Österreichs ehemaliger Kanzler Sebastian Kurz und die konservative Regierungspartei ÖVP sind nach umfangreichen belastenden Aussagen eines Insiders mit immer konkreteren Korruptionsvorwürfen konfrontiert.

epa09616421 Austrian ex-chancellor Sebastian Kurz speaks during a press conference at the Political Academy of the Austrian People's Party (OeVP) in Vienna, Austria, 02 December 2021. Kurz announ ...
Österreichs Ex-Kanzler Sebastian Kurz.Bild: keystone

Am Dienstag wurde ein rund 450-seitiges Protokoll der Korruptionsstaatsanwaltschaft publik, welches Kurz noch stärker unter Druck setzt. In diesem Dokument wird der Ex-Kanzler als Auftraggeber steuerfinanzierter und manipulierter Meinungsumfragen bezeichnet. Geäussert wurden diese Anschuldigungen von Thomas Schmid. Dieser war einst Vorstand der staatlichen Beteiligungsagentur ÖBAG und Generalsekretär im Finanzministerium. Zudem galt er als enger Vertrauter von Ex-Kanzler Kurz.
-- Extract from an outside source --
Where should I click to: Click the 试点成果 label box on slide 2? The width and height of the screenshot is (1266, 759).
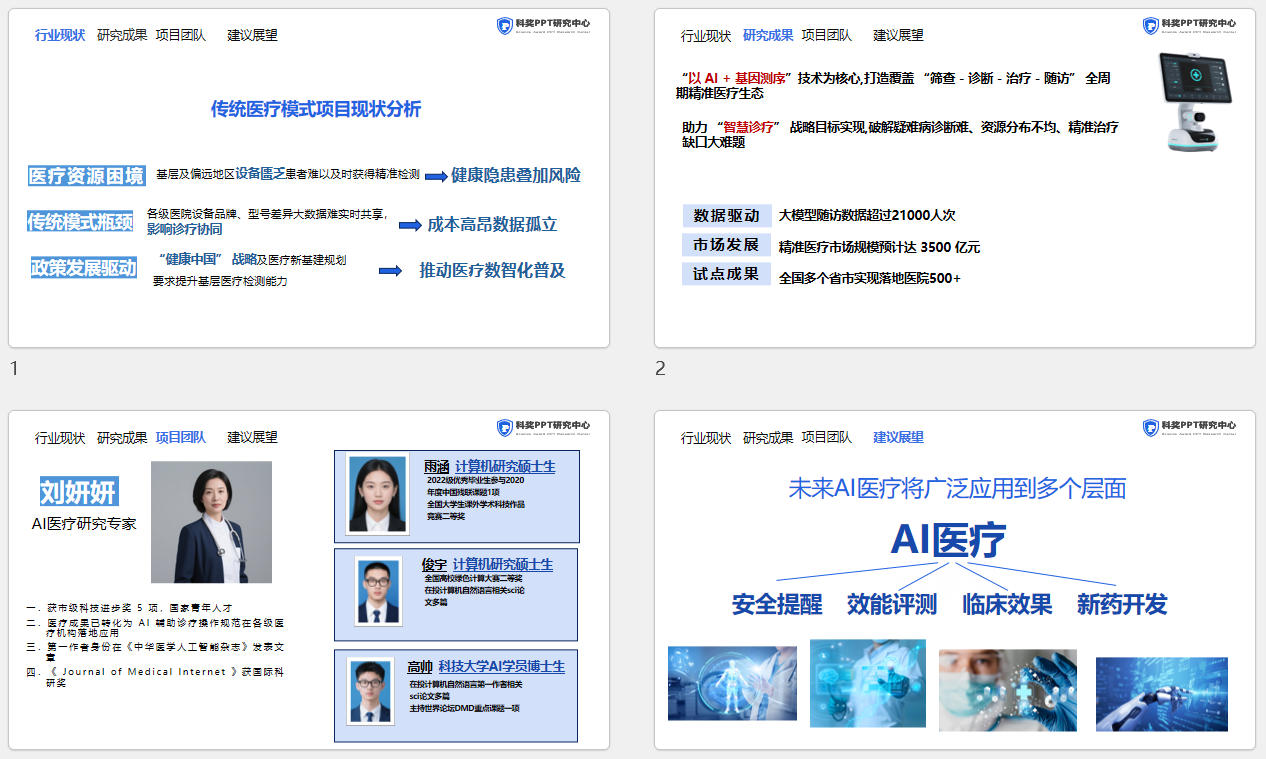pos(727,274)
Wie sehen die Vorwürfe konkret aus?

Laut Schmid war Kurz massgeblich daran beteiligt, dass das Finanzministerium Anzeigen in einer Zeitung schaltete, die im Gegenzug manipulierte Umfragen veröffentlichte. Kurz habe nicht nur von den gefälschten Umfragen gewusst, sondern sie sogar in Auftrag gegeben, so die Vorwürfe Schmids.

Von dem Ministerium seien teils auch Umfragen verdeckt bezahlt worden. Damit soll sich Kurz noch in seiner Zeit als Aussenminister 2017 den Weg an die Parteispitze und ins Kanzleramt geebnet haben. Schmid, der früher im Finanzministerium arbeitete und die Staatsholding ÖBAG managte, belastete auch andere ÖVP-Politiker und einen Unternehmer, unter anderem wegen angeblicher Interventionen in Steuerangelegenheiten.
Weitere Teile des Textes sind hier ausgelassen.